When the health system filed for bankruptcy, it aimed to reduce its debt by approximately $500 million. Its hospitals, facilities and operations remained open and continued to provide services to patients, and employees were still paid wages and benefits. At that time, it entered into a restructuring agreement with most of its lenders.

The system expects it will realize the $500 million reduction in debt as anticipated, but still needs U.S. Bankruptcy Court for the District of Delaware to issue a final order. 

THE LARGER TREND

Quorum’s financial woes began years ago. It was spun off from struggling hospital operator Community Health Systems in 2016, and in the first quarter of 2017 posted a net loss of $22 million. 
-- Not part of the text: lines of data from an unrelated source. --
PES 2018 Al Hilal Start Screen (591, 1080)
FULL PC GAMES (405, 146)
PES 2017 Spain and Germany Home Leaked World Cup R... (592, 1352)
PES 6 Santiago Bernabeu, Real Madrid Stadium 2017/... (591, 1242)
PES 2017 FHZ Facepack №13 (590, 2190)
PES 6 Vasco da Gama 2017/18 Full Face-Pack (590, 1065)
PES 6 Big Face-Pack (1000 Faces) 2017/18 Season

Quorum’s net operating revenues totaled $527.6 million at that time, a 4% decrease from the year previous. According to Quorum, part of that was a $3.5 million hit resulting from two hospitals the company divested late in 2016. An additional $8.3 million was related to the California Hospital Quality Assurance Fee program, while $3.3 million was due to impairment charges related to hospitals reclassified as held for sale in 2017.

In 2018, Quorum planned more divestitures as it tried to stabilize its financial situation on the heels of an 8% drop in operating revenues and a doubling in their year-over year net losses. Quorum ended the first nine months of 2018 with a net loss of $179.5 million.

ON THE RECORD

“We are pleased to reach this important milestone, which allows our company to begin a new chapter with the flexibility and resources to continue supporting our community hospitals as they serve on the frontlines of this pandemic and beyond,” said Marty Smith, Quorum Health executive vice president and chief operating officer. “We are grateful for the confidence of our financial stakeholders and partners, as well as our dedicated employees and physicians, and look forward to building on the significant progress we have made in strengthening our operations in recent years.”